Under the hood, Turbo C++’s compile->link cycle was exposed through those menu options: Compile, Make, Link, Build all. In modern IDEs, hitting “Build” might orchestrate dozens of tasks behind the scenes, but here each step was explicit and controllable. Compile (Alt+F9) would translate a single source file into an .OBJ object file. Make would compile only the files that changed (Borland’s built-in make system analogous to a basic makefile), and Link would then take all those .OBJ files plus the necessary libraries and stitch them into a single .EXE. The separation was not just a formality – it was a practical necessity. Linking could be a memory-intensive step (relative to the 640K limit), so doing it separately allowed the compiler to unload some context to free up memory. If you invoked Build all, it meant “recompile everything from scratch and link,” essentially a clean slate – useful if incremental compile had gotten confused (which, in those days of flaky dependency management, was not unheard of).

The BGI graphics library (graphics.h) in this meme is a perfect specimen of legacy engineering. Modern graphics APIs like OpenGL or DirectX interface with GPU hardware, but back then, consumer GPUs were primitive and no hardware acceleration existed for drawing lines or circles in 2D. Instead, BGI acted as a layer over video memory or BIOS interrupts. When you call initgraph(&gd, &gmode, "C:\\turboc3\\bgi"), the library attempts to DETECT the graphics adapter (CGA, EGA, VGA, etc.) and then load the appropriate driver from the bgi directory (for example, loading a file like EGAVGA.BGI for standard VGA graphics). These drivers know how to switch the display into a graphics mode (say 640x480 with 16 colors) and then manipulate pixels. Behind the scenes, drawing a line or a circle meant calculating pixel coordinates in system memory and then writing those values into the mapped video memory address (often starting at segment 0xA000 for VGA). This was done largely in software, pixel by pixel – a far cry from today’s GPU shaders running billions of operations a second. The fact that the code snippet includes for(i=30; i<200; i++) { … } hints at drawing an expanding shape or pattern, which on BGI would have been visibly slow if the loop did a lot of pixel work. Yet, it felt magical at the time: you were commanding the screen directly, without any Windows or fancy drivers in between.

Even the function signatures and headers in this old code illuminate how the language and system evolved.
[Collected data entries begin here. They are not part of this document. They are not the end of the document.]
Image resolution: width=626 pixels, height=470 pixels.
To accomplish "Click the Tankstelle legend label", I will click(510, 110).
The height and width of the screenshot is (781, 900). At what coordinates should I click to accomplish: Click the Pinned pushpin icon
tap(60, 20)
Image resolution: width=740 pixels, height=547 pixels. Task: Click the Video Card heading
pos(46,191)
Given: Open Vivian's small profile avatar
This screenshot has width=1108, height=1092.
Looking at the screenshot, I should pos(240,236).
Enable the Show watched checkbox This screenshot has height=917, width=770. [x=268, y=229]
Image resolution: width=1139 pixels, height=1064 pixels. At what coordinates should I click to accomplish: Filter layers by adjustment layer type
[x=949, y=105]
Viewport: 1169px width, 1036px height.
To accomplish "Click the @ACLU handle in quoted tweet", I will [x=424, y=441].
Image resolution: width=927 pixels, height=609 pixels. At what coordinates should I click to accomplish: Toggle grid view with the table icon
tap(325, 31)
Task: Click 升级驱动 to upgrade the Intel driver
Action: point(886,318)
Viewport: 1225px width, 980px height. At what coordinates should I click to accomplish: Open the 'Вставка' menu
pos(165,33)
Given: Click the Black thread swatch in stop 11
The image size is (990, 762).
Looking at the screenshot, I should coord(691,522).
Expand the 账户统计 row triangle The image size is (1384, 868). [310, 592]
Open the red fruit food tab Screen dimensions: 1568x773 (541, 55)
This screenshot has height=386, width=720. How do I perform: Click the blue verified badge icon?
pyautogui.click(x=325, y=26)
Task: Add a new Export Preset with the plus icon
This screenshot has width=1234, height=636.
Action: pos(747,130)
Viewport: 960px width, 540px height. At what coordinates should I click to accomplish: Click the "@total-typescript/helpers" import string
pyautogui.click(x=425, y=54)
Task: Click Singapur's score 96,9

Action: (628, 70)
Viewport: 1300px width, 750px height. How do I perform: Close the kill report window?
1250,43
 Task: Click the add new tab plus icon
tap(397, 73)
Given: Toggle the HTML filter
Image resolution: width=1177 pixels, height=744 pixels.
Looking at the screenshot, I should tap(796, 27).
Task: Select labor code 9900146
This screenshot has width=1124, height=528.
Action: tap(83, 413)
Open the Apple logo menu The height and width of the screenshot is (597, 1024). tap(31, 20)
The use of void main() was common (Borland compilers tolerated it to mean a DOS program with no exit code), whereas modern C++ would insist on a proper int main(). Headers like <conio.h> (console I/O, for functions like clrscr() to clear screen or getch() to pause until a key press) and <dos.h> (DOS-specific calls like delay() or interrupt handling) were part of the compiler’s extensions to interface with DOS. These aren’t standard C headers – they tied your code to the DOS platform. A program using them could not be compiled on, say, Linux or even on modern Windows compilers without considerable changes, because they directly interacted with DOS interrupts and memory. This illustrates a key aspect of legacy code: it tended to be platform-specific and non-portable. Turbo C++ code often assumed a single-tasking environment (no threads to worry about, but also no OS services to rely on beyond BIOS), and computation was done on a single CPU core that ran at maybe 16-33 MHz. By contrast, today we write C++ targeting 64-bit multicore processors with gigabytes of RAM, and we rely on standard libraries and OS APIs for graphics or I/O.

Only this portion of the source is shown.